• **Selected text**
================================
Re: [PATCH nft 2/3] src: Add support for concatenated set ranges

Phil Sutter <phil@xxxxxx> · Wed, 20 Nov 2019 13:53:08 +0100

Hi,

On Wed, Nov 20, 2019 at 12:49:54PM +0100, Stefano Brivio wrote:
> On Tue, 19 Nov 2019 23:12:38 +0100
> Phil Sutter <phil@xxxxxx> wrote:
> > On Tue, Nov 19, 2019 at 02:07:11AM +0100, Stefano Brivio wrote:
> > [...]
> > > diff --git a/src/netlink.c b/src/netlink.c
> > > index 7306e358..b8bfd199 100644
> > > --- a/src/netlink.c
> > > +++ b/src/netlink.c  
> > [...]
> > > @@ -199,10 +210,39 @@ static void netlink_gen_concat_data(const struct expr *expr,
> > >  		memset(data, 0, sizeof(data));
> > >  		offset = 0;
> > >  		list_for_each_entry(i, &expr->expressions, list) {
> > > -			assert(i->etype == EXPR_VALUE);
> > > -			mpz_export_data(data + offset, i->value, i->byteorder,
> > > -					div_round_up(i->len, BITS_PER_BYTE));
> > > -			offset += netlink_padded_len(i->len) / BITS_PER_BYTE;
> > > +			if (i->etype == EXPR_RANGE) {
> > > +				const struct expr *e;
> > > +
> > > +				if (is_range_end)
================================
• **Tasks for this exercise**
a - Which source file does the diff in the patch thread change?
b - Pick up the patch thread at its final line and continue it from there.
The entries that follow have no connection to the patch thread.
================================
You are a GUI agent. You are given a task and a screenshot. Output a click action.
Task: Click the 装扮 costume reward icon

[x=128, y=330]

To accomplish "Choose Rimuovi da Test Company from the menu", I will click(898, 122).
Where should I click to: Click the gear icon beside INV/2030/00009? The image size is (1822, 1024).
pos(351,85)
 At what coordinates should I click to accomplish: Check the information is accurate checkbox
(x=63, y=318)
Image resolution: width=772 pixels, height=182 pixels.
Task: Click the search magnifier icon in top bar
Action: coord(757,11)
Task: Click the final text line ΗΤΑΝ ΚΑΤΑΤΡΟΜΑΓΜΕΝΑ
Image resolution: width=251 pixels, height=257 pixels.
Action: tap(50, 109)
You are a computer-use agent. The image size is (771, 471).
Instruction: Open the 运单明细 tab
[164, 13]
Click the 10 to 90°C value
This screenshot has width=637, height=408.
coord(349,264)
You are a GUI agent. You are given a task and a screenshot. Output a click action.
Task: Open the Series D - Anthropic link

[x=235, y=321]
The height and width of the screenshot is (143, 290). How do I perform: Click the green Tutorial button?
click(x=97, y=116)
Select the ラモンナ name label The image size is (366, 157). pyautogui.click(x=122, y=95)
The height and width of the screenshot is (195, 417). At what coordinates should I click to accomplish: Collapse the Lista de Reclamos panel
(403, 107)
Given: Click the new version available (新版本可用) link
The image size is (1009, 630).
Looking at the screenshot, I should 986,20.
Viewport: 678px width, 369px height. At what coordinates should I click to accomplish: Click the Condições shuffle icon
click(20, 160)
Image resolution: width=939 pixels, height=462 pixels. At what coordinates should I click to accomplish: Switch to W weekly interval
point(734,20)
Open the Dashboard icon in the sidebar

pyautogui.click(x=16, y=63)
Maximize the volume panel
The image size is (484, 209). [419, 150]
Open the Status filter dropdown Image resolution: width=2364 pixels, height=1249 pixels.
================================
• **Exercise answers**
a - src/netlink.c

b -
> > > +					e = i->right;
> > > +				else
> > > +					e = i->left;
> > > +
> > > +				offset += netlink_export_pad(data + offset,
> > > +							     e->value, e);
> > > +			} else if (i->etype == EXPR_PREFIX) {
> > > +				if (is_range_end) {
> > > +					mpz_t v;
> > > +
> > > +					mpz_init_bitmask(v, i->len -
> > > +							    i->prefix_len);
> > > +					mpz_add(v, i->prefix->value, v);
> > > +					offset += netlink_export_pad(data +
> > > +								     offset,
> > > +								     v, i);  
> > 
> > Given the right-alignment, maybe introduce __netlink_gen_concat_data()
> > to contain the loop body?
> 
> While at it, I would also drop the if (1) that makes this function not
> so pretty. It was introduced by 53fc2c7a7998 ("netlink: move data
> related functions to netlink.c") where data was turned from a allocated
> buffer to VLA, but I don't see a reason why we can't do:
> 
> 	unsigned int len = expr->len / BITS_PER_BYTE, offset = 0;
> 	unsigned char data[len];

ACK!

> So, the whole thing would look like (together with the other change
> you suggest):
> 
> --
> static int netlink_gen_concat_data_expr(const struct expr *i,
> 					unsigned char *data)
> {
> 	if (i->etype == EXPR_RANGE) {
> 		const struct expr *e;
> 
> 		if (i->flags & EXPR_F_INTERVAL_END)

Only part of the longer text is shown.